I recently bought a used car for my daughter. I expected it to be unpleasant — because car-shopping, whether new or used, has always been a notoriously one-sided affair, with sellers having much more information than buyers, and rarely disclosing enough to level the playing field. Even in our digital age, with access to CarFax reports, dealer costs, etc., I always feel that there’s something that I don’t know.

In short: I rarely walk away from an automotive transaction without feeling that I’ve been somehow swindled or hoodwinked.

But this time was different. My daughter wanted a hard-to-find car, a three-year-old Volvo V60 Cross Country coming off a lease, with low mileage and specific colors and options. I thought: needle in a haystack. Yet searching online turned up a number of needles from haystacks across the country, and ultimately led us to CarMax, a national dealership chain with an extensive and (mostly) transparent information system.

I dutifully traipsed to the CarMax store in her area and spent a fascinating couple of hours on the computer with a sales “consultant,” researching several cars that met our criteria. We reviewed mileages, Carfax reports (including service histories and title chains), and lots of pictures. The car that looked best was at another location a few hundred miles away — but for $200, with no further obligation, CarMax would truck it to the local dealer for a test drive.

Let’s go for it, I said.

Meanwhile, they evaluated our trade-in, a 10-year-old Volvo with high mileage and various ailments, and made a written offer to buy it within nine days, at a specific price. As we waited for the prospective car to arrive (about a week), I shopped the trade-in at two other dealers, both of which offered 25% less.

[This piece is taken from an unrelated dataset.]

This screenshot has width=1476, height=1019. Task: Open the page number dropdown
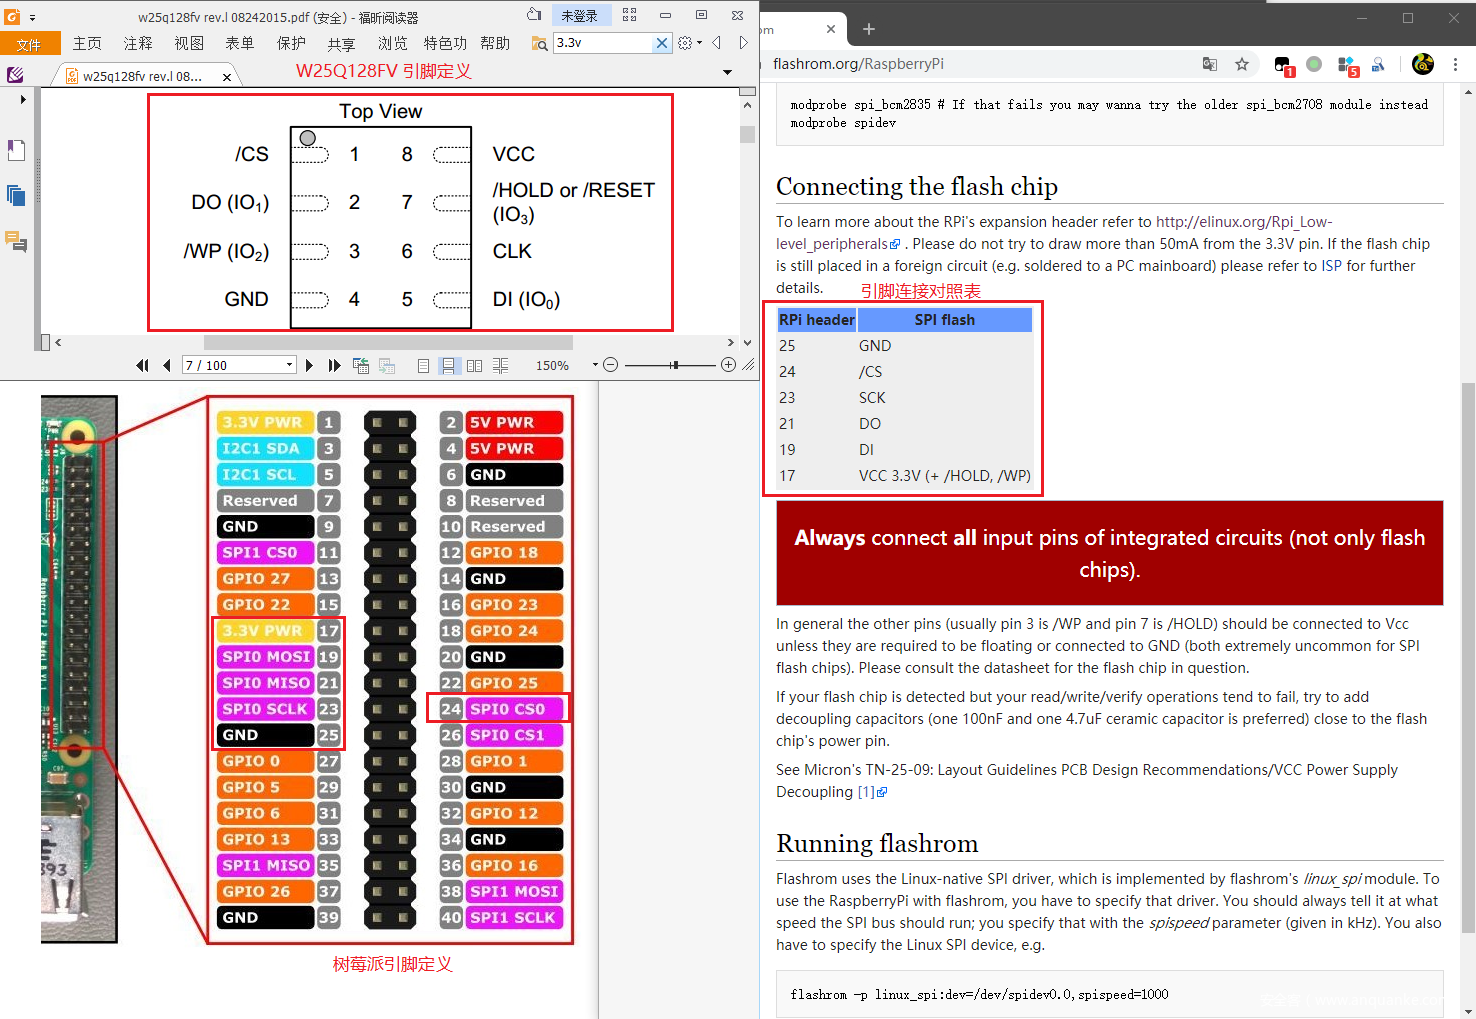coord(289,365)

By the time the prospective car arrived, I had returned home — so my daughter took it for the test drive, eager to complete the purchase. Alas, after only 10 minutes she called to say she didn’t like the way it drove, and had a bad feeling about it. So: She took it back, we forfeited the $200, and walked away — feeling that it was $200 well spent.

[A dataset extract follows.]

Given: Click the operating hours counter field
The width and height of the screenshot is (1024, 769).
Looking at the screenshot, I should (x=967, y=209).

Even better, we still sold CarMax the old car, knowing that whatever happened, we were unlikely to get a better offer. The company showed us substantial transparency on both sides of the transaction, as both seller and buyer. And while we didn’t find the car we wanted, I would definitely use CarMax again.

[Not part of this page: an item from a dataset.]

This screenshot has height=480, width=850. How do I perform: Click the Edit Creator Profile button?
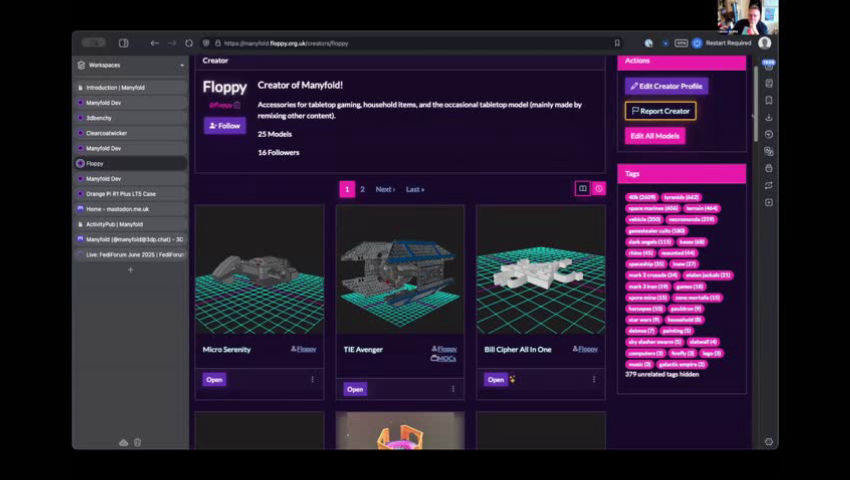666,86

That’s the profitable magic of transparency: trust, customer satisfaction, and repeat business.

Unfortunately, our next transaction reinforced just how rare CarMax’s enlightened business model remains in the automotive sector.

Still searching for our unicorn, we found another possibility a few hours from both her home and mine. As it happened, it was in a city where my daughter had business that weekend, so she rented a car for the trip, and we met there. While she attended to business, I went to the dealer, drove the car, and found it to be exactly what we wanted.

If only the story stopped there.

Before my trip I had spoken to the dealer, both to confirm details — condition, photos, service history, etc. — and to agree upon a price, excluding, of course, tax, title, and “fees.” Yet once I was at the dealership, watching my new best friend compile the paperwork, I noticed a small sign on his desk: “Dealer Processing Fee $599.” This, it turns out, is just the latest obfuscation device used by dealers far and wide to muddy the waters of a deal. Oh, and it’s, “Not negotiable, just part of the cost of doing business.”

Please.

We bought the car anyway, for $599 more than I expected. My daughter is delighted, and I still feel we got a decent price. But once again I feel swindled. The dealer would no doubt claim that he was being transparent, since there was a small sign on his desk; and, after all, he does need to cover his expenses. And I, of all people, understand the need for any business to make a profit. In fact, I would have happily paid the extra $599, if he’d just admitted to it up front, on the phone, before I got there.

But I will never do business with him again. And that’s what he and other hoodwinking dealers lose: transparency’s magical ability to generate multiple, profitable sales out of a single, trustworthy transaction.

How do you and your firm leverage the profitable magic of transparency? Do you see yourself as a partner with customers in solving multiple needs over time, at prices that are fair to both of you? Or do you view every sale as a contest of wits and will now, as you wring every last penny out of a single transaction?

I’ll bet your customers already know.